Conversely, crystalline calcium aluminates containing more lime, especially more crystalline phase C12A7, can be used for certain applications requiring hydration (or a water dissolution) as quickly as possible (e.g shot concrete). An example includes the product marketed in the past under the trademark Shotax® by Lafarge Fondu International Company.
Thus, it is known to combine various crystalline calcium aluminates to optimize the dissolution rate of a crystalline calcium aluminate.
However, it is found that mixing in water two crystalline calcium aluminates, each having a known overall chemical composition, i.e. a known C/A molar ratio, does not predict the final C/A molar ratio of the dissolved crystalline calcium aluminate resulting from this mixing.
Besides, mere knowledge of the chemical composition of a crystalline calcium aluminate does not predict its behavior, so that an increase of a few percentage points of C12A7 can result in a significant decrease in the open time of a mortar or lead to an immediate setting of this mortar.
For example, the man skilled in the art knows that the mixture of two crystalline calcium aluminates, ground to the same fineness (or Blaine's specific surface area), one containing mainly the crystalline phase C12A7 (such as Shotax®) with a C/A molar ratio that is equal to 1.7, and the other containing the crystalline phases CA and CA2 (such as Secar®71) with a C/A molar ratio that is equal to 0.64, the mixing being conducted in suitable proportions to provide a C/A molar ratio of 1 for the resulting crystalline calcium aluminate, results in a flash setting (i.e. of about one minute) when it is prepared in simple mortar (preparation and composition according to Standard EN 196-1, but with 500 g of cement, 1350 g of sand and 200 g of water).
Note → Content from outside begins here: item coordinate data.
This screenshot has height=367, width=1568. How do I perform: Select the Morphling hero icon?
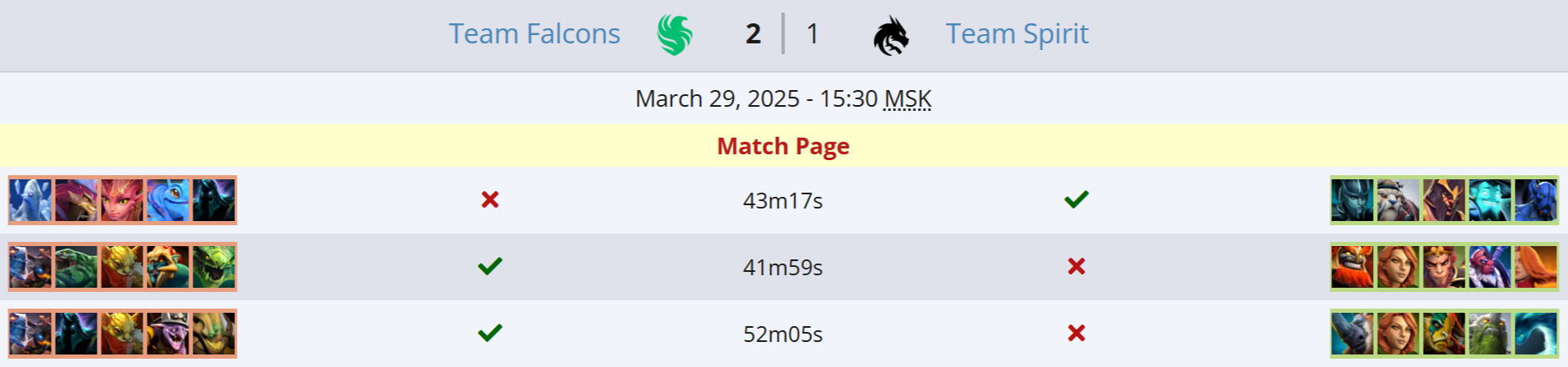(x=1535, y=334)
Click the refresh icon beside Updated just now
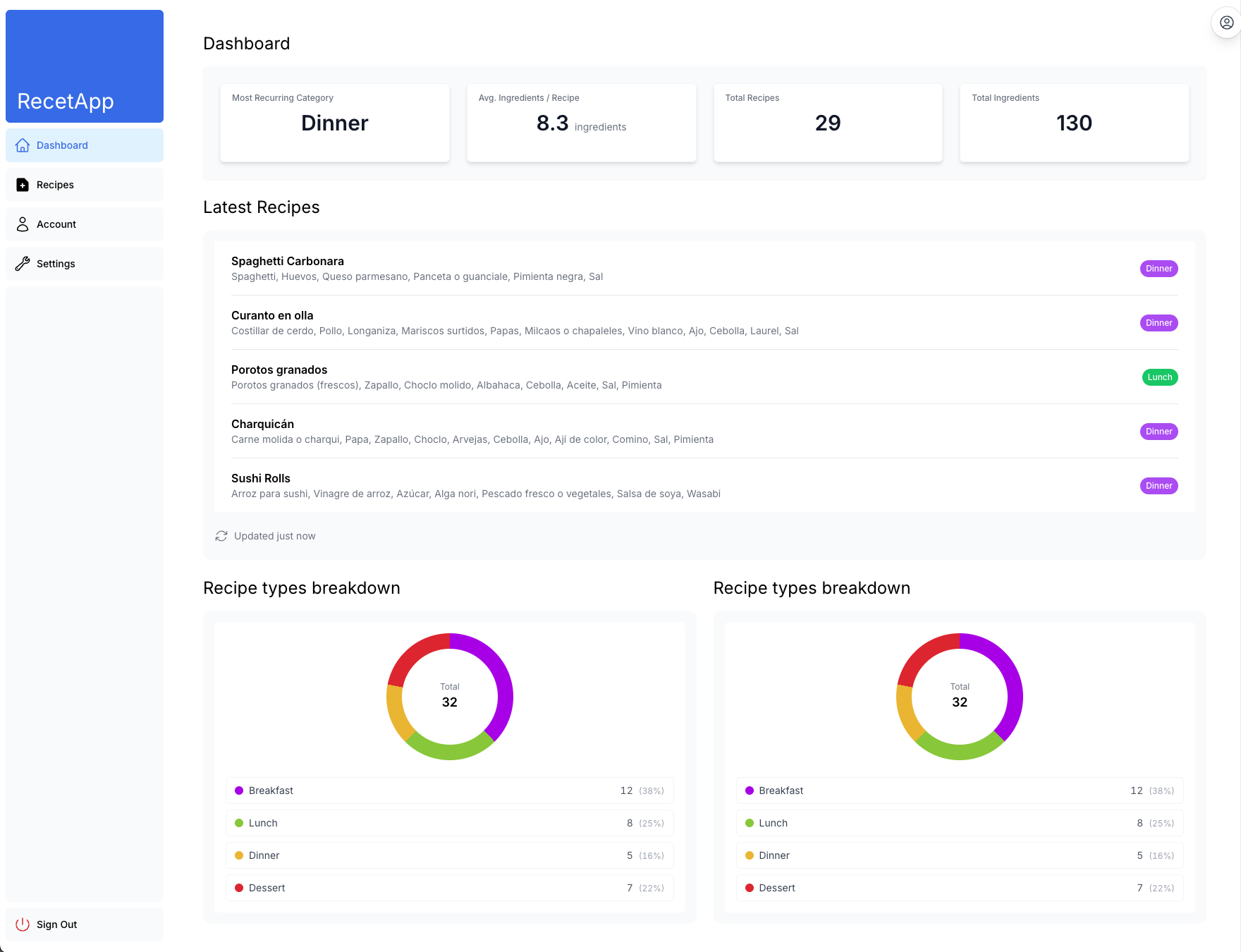1241x952 pixels. click(x=221, y=536)
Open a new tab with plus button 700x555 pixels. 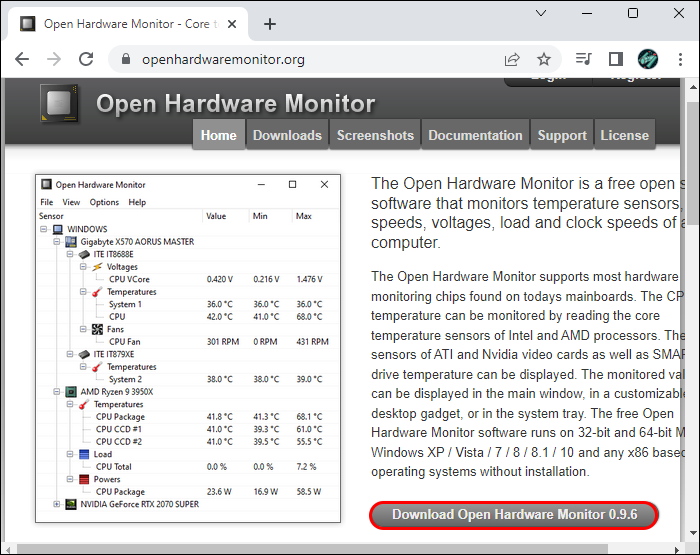tap(270, 24)
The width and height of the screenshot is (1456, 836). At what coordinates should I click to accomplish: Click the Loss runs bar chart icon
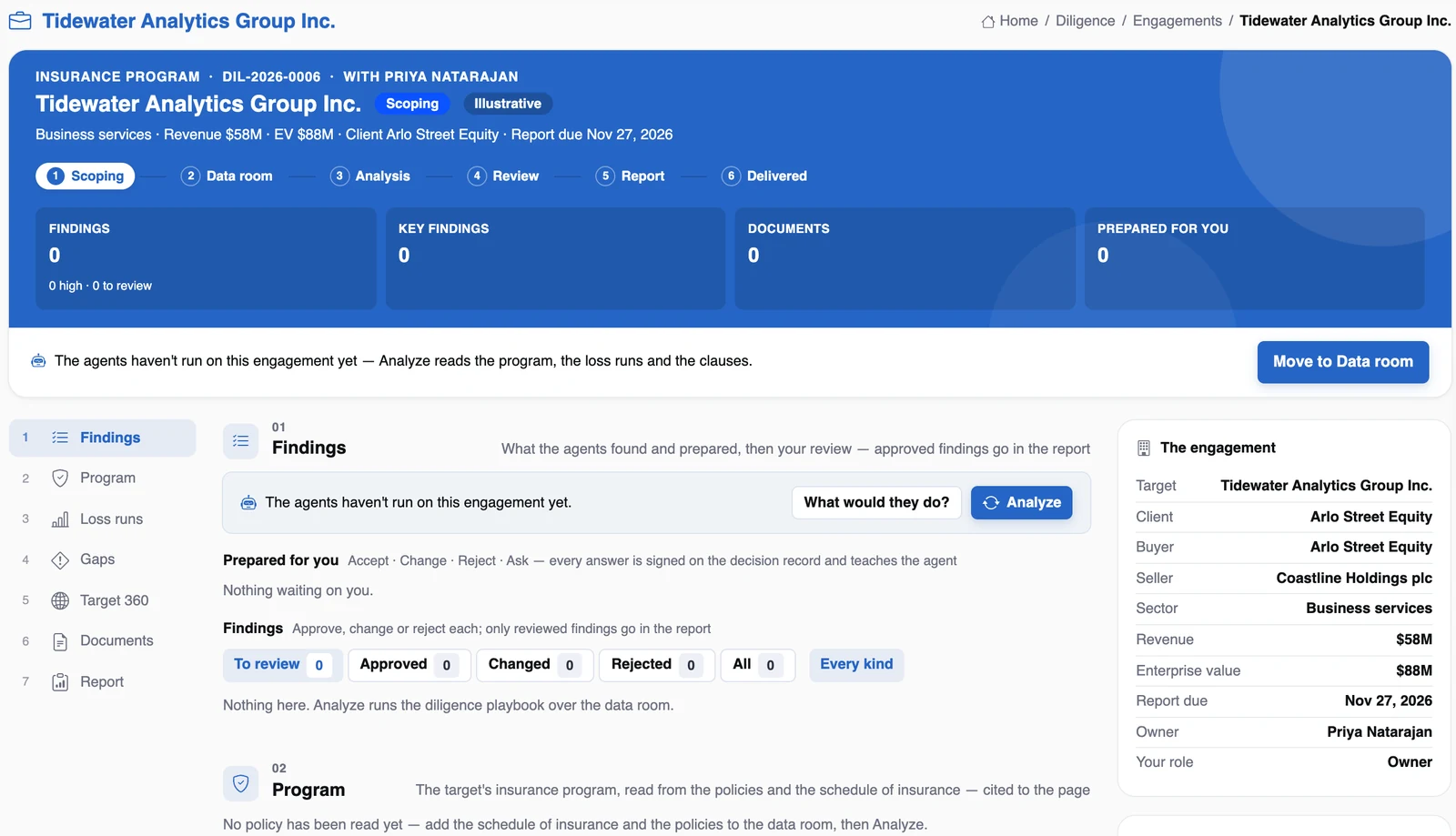60,519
Yet, the behavior associated with this crystalline calcium aluminate mixture is very different from the behavior associated with a crystalline calcium aluminate of CA crystalline phase, with a C/A molar ratio close to 1, directly obtained by a melting or sintering process, which has in the same test conditions a setting time of about three hours.
Accordingly, there is no general method for designing a crystalline calcium aluminate mixture which reactivity would be controlled or could be predetermined.
Furthermore, it is also known to mix a crystalline calcium aluminate and an amorphous calcium aluminate in order to obtain a final calcium aluminate having the desired properties.
A calcium aluminate obtained by mixing powders of crystalline calcium aluminate and amorphous calcium aluminate in given proportions is known for example from JP2014129203.
However, the final calcium aluminate obtained via such a process comprises fewer amorphous phase than the calcium aluminates obtained chemically, and its properties are therefore different from those of the amorphous calcium aluminates chemically obtained described above.
In particular, the measurement of the C/A molar ratio of calcium aluminate powders obtained through this method does not correspond to the amount of lime and alumina which really goes into solution upon contacting these powders with water. As a consequence it is not possible to predict the C/A molar ratio of such compounds.
Thus, there is a real need for developing a new composition comprising an amorphous calcium aluminate with a C/A ratio comprised within a predetermined range, and having at least the same reactive properties as the amorphous calcium aluminates known to date. Further, there is still a need in the state of the art for providing at least one method for making a composition comprising amorphous calcium aluminate for which the desired C/A molar ratio could be chosen and which would be easy and fast to implement.
It is thus one of the objectives of the present invention to provide a new composition comprising amorphous calcium aluminate as well as a new method for making such composition, while avoiding, at least in part, the previously mentioned drawbacks.